The delusions didn’t stop there. My mother actually believed she might have a chance at being queen to Hell’s king.
I don’t have many memories of being a small child and seeing my father, but I do remember the distinct impression that he had no interest in my mother whatsoever.
Not that we spent much time together during my formative years. He only barely showed up, and those memories were blurry. Bits and pieces stood out, such as the fact he smelled funny—I didn’t find out until later that the acrid stench of brimstone clung to those who lived in Hell.
Odd smells aside, my father was always impeccably dressed when he visited, unlike me sporting hand-me-down scraps. My mother didn’t believe in wasting her own money buying me clothes when I could just repurpose hers. A good thing her mini skirts on me went below my knees in elementary school, or I might not have gotten educated at all. By the time I was in grade one, I’d at least learned how to sew, turning the cast-offs into pretty outfits that displayed my cuteness to its best advantage.

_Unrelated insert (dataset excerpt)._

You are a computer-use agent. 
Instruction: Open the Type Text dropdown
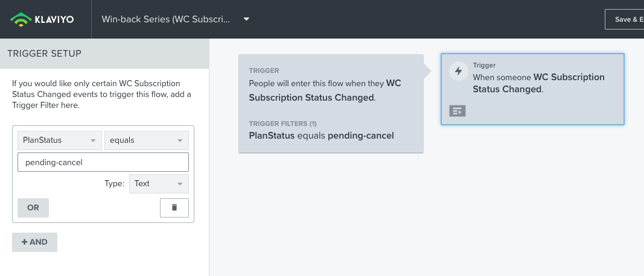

A good thing I was charming because the adults around me had problems with my birth. My mother, not the brightest lipstick in the cosmetic bag, had my father’s true name on my birth certificate. Lucifer Baphomet. Address? Hell.
And I sure was a damn adorable little thing. Blonde ringlets and big round eyes, and I could smile and pose like the best of them—having learned from my mother as she was getting ready to go out every night. In anyone else’s care, I’d probably have ended up on the pageant circuit, but my mother did like to please the Dark Lord with her selfish ways.
Mitzy pretty much lived in her own world. One with sex, drugs, and booze. Kind of sad and cliché, and it left enough of an imprint for me to never imbibe. I’d grow up refusing to poison my body with anything that could impair my judgment.
My father, on the other hand, only ever showed up sober. And not very often. He only took me with him a few times to Hell, super blurry recollections, but the one that stood out, the nurse in her green scrubs, aiming a needle at my arm, telling me to not move, she just needed a little bit of blood.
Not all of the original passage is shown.